A person’s internal body temperature changes during sleep. Your hands and feet get slightly warmer while your core experiences a drop in temperature. Having a cool yet comfortable environment can make it easier for you to drift off into dreamland. Just make sure not to set your A/C too low, which can disrupt an otherwise peaceful sleep.

Employ Controlled And Deep Breathing Techniques

Also called belly breathing, doing this type of breathing method before you sleep is a great way to clear your mind that may facilitate a sleep surrender.

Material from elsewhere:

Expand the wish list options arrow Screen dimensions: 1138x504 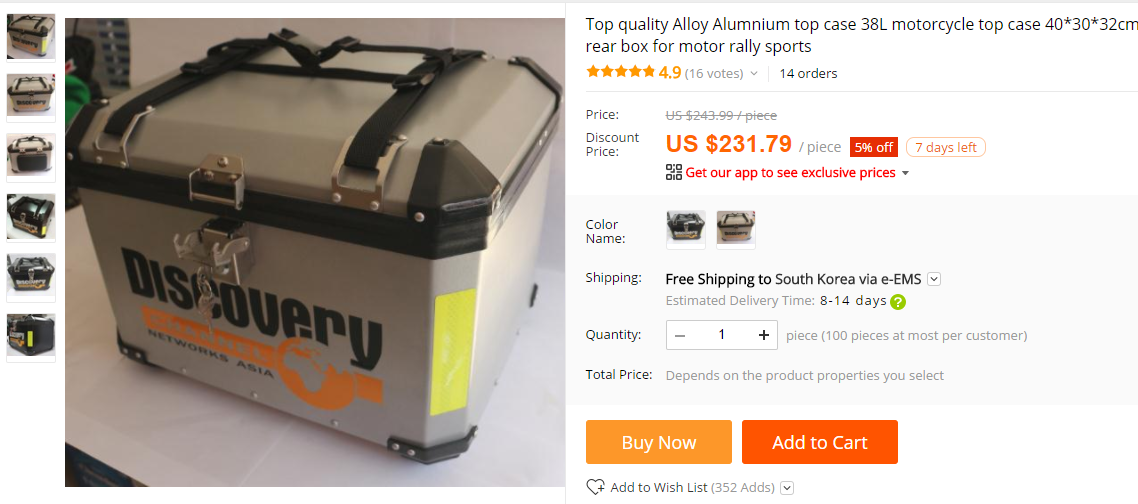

By breathing in with your nose and keeping your mouth closed, you fill your stomach with air. Hold it in for a few seconds, then exhale through the mouth and make that whoosh sound. This mindful breathing where you divert your mind from thinking about work and other things, and just focusing on your breathing, can relax and set the mood for sleeping.

Avoid Napping as Much as Possible

When you are not able to sleep well at night, you find yourself involuntarily compensating for it by taking nap breaks during the day. Catching a nap may have its own benefits such as improved well-being and alertness, but it can affect your ability to sleep at night.

It is said that regular napping for more than two hours and done late in the afternoon may cause poor sleep quality at night, and worse, sleep deprivation. If it can’t be helped, try to limit your forty winks to 30 minutes or less early in the day.

Other Things That Can Help

Watch a TV Show That Bores You – You know how when you are watching a really nice movie at home keeps you all engaged even when it’s past your bedtime? Doing the opposite by tuning in to a tv program that is so boring, it can actually make you fall asleep while at it might do the trick.

Go to Bed Only When You Are Sleepy – Sometimes, even when you lie in bed and fight off being awake by trying to conjure sleep, the more it doesn’t happen. Hit the sack just about the time that sleep is actually calling you that is, when you have already fallen asleep doing what you are doing.

Take a Quick Warm Shower – About thirty minutes before you are scheduled to sleep, do something that can relax you such as taking a bath and slipping into your soft and light sleepwear afterwards. Or you can perhaps sip a cup of sleep-inducing chamomile tea just right before.

Have Some Sexy Time – Either with your partner or on a solo flight, sex can actually help you sleep because of the hormones released while in the act. Having an orgasm releases prolactin hormone that makes you drowsy and relaxed, making falling asleep a breeze.

Put Away Your Clock – When you find it difficult to sleep, you tend to look at your clock just to monitor your time. This habit makes falling asleep a challenge even more so keep it away from your field of vision when you lie in your bed.

Use a Filter for Blue Light – Your mobile phone and tablet emit blue light which is known to wreck the chances of falling asleep immediately. When you can’t put them away, switch them to night mode, a feature which most modern devices have. This shifts lighting from blue to yellow; you can even use apps that can tone down the blue light of your device.

Wear Socks For Cold Feet – Some individuals literally get cold feet as they sleep,which can disrupt its duration as you are awakened by your shivering toes. Aside from wearing socks, you can also place a heating pad underneath your feet, or cover them with another fleece blanket to keep them comfortably warm.

Invest in Good Quality Pillows And Mattress – Maybe the reason of every toss and turn while wishing for sleep to come upon you is because of your shoddy pillow and worn mattress. There are many varieties available nowadays that cater to the many types of sleeper.

Listen to Some Relaxing Music – Sedative sounds are said to promote deeper sleep in individuals. Alternatively, blocking all noise can help achieve sleep faster.


Rather than asking how to sleep better at night naturally, you should be looking at activities that’s preventing sleep. Refrain from consuming intoxicants before bedtime. When laying on your bed mentaly project yourself to a serene scene or a flowing stream to calm the active mind down.

While the above mentioned tips may help you in your quest for a good night’s sleep, this article encourages you to take a proactive stance towards the subject. Sleep tight!